Dried Apricot Hand Pies
- 2 (6-ounce) packages dried apricots
- 1/2 cup water
- 1/4 cup almond liqueur*
- 1 cup sugar
- 1/4 cup butter or margarine, softened
- 1 teaspoon vanilla extract
- 1 (15-ounce) package refrigerated piecrusts
- 1 large egg
- 1 tablespoon water
- 3 tablespoons sugar
- Bring first 3 ingredients to a boil in a small saucepan over medium heat. Cover, reduce heat, and simmer 10 minutes. Remove from heat; let stand 10 minutes.
- Process apricot mixture, 1 cup sugar, butter, and vanilla extract in a food processor 1 to 2 minutes or until smooth, stopping to scrape down sides. Cool.

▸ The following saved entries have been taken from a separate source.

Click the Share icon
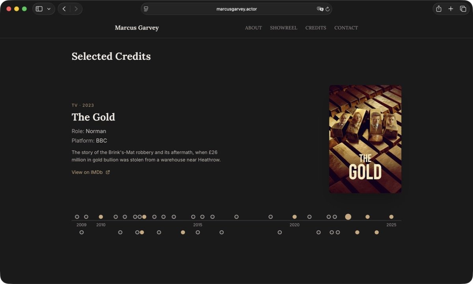The height and width of the screenshot is (284, 473). (x=438, y=9)
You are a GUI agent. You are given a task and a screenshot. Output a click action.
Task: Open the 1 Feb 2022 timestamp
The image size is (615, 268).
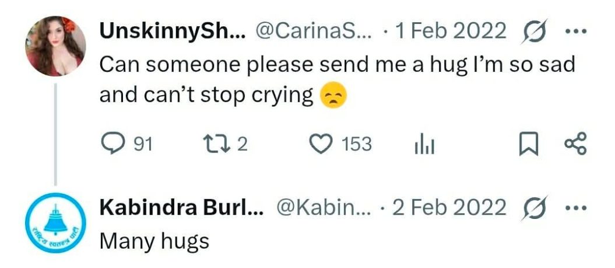(x=450, y=32)
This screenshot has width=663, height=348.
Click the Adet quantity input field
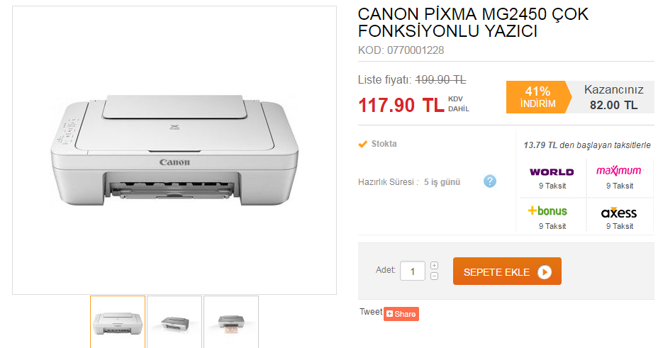[412, 271]
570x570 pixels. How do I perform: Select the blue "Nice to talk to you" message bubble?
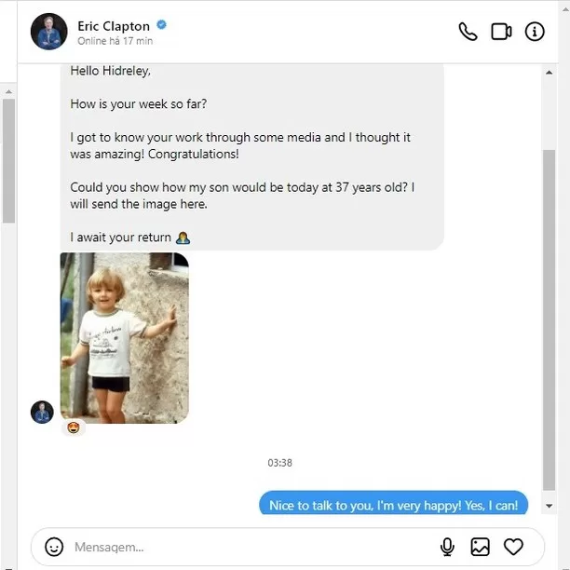(x=393, y=504)
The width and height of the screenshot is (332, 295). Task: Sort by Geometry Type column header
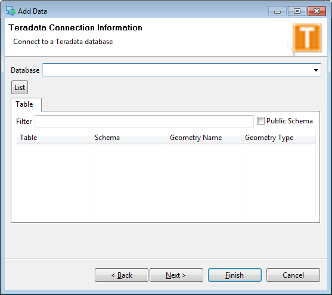(x=278, y=138)
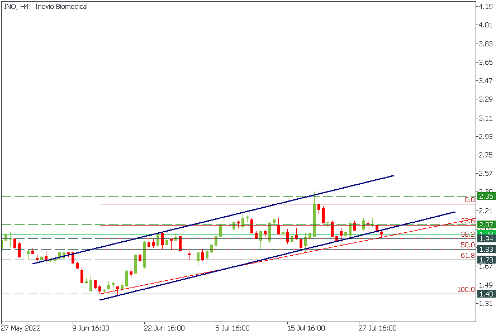Select the 27 Jul 16:00 time label
Image resolution: width=503 pixels, height=335 pixels.
tap(378, 328)
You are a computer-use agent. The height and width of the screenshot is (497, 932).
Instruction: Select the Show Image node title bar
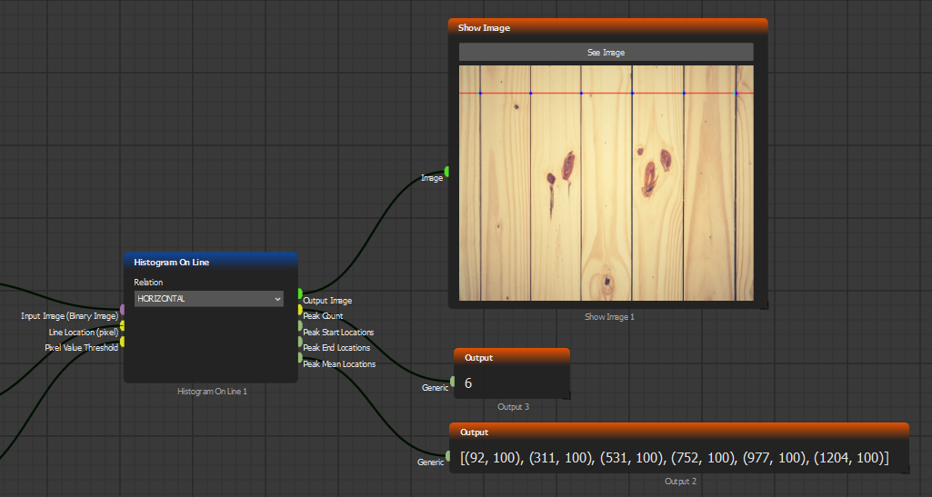pos(607,27)
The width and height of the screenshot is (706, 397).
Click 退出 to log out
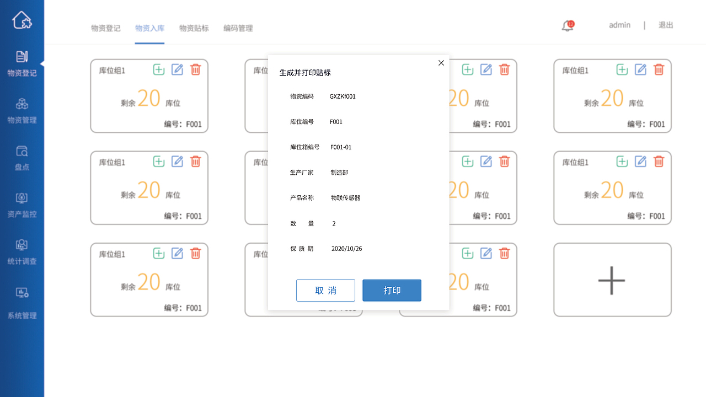click(x=666, y=25)
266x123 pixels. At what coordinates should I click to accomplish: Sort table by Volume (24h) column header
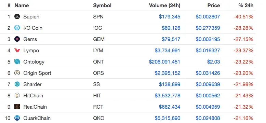(164, 5)
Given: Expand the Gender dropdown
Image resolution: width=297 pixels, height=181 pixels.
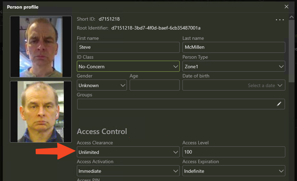Looking at the screenshot, I should [x=102, y=85].
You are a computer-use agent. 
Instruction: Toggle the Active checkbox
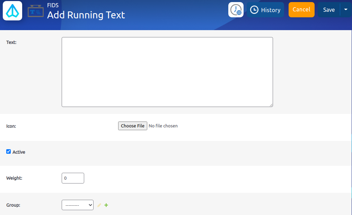point(9,152)
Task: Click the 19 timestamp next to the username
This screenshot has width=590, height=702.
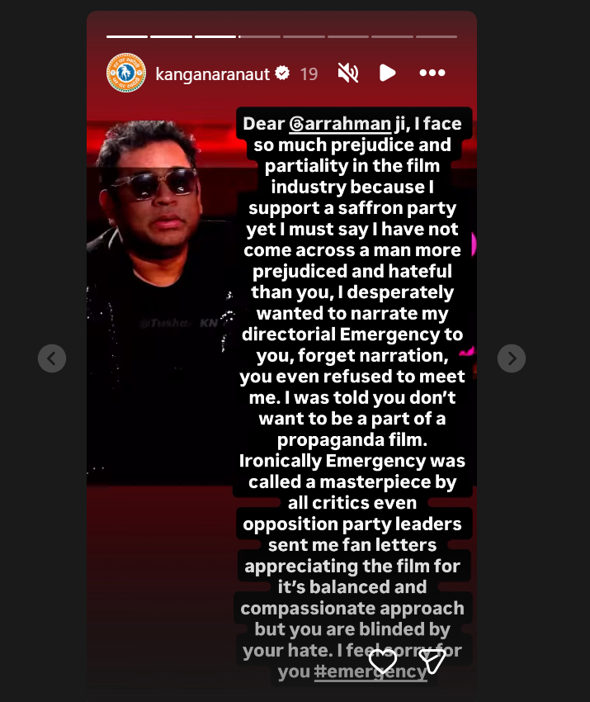Action: click(309, 74)
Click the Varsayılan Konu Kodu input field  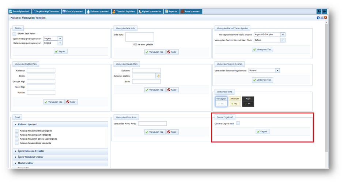tap(152, 124)
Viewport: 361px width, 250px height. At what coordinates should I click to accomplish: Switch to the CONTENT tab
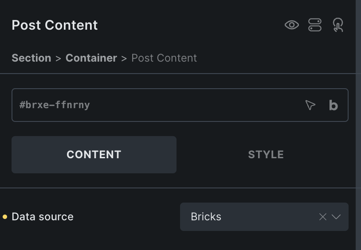click(x=94, y=154)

- Roll 1 piecrust to press out fold lines. Cut 6 (4-inch) circles from pastry, rerolling as necessary. Brush edges of circles with water. Spoon about 2 tablespoons apricot mixture in center of each circle. Fold circles in half, pressing edges to seal. Place on a lightly greased baking sheet. Repeat procedure with remaining piecrust and filling. Stir together egg and water; brush over pies. Sprinkle evenly with 3 tablespoons sugar.
- Bake at 425° for 20 minutes or until golden.
- *1/4 cup water and 1/4 teaspoon almond extract may be substituted for almond liqueur.
- Note: Pies may be baked ahead and frozen.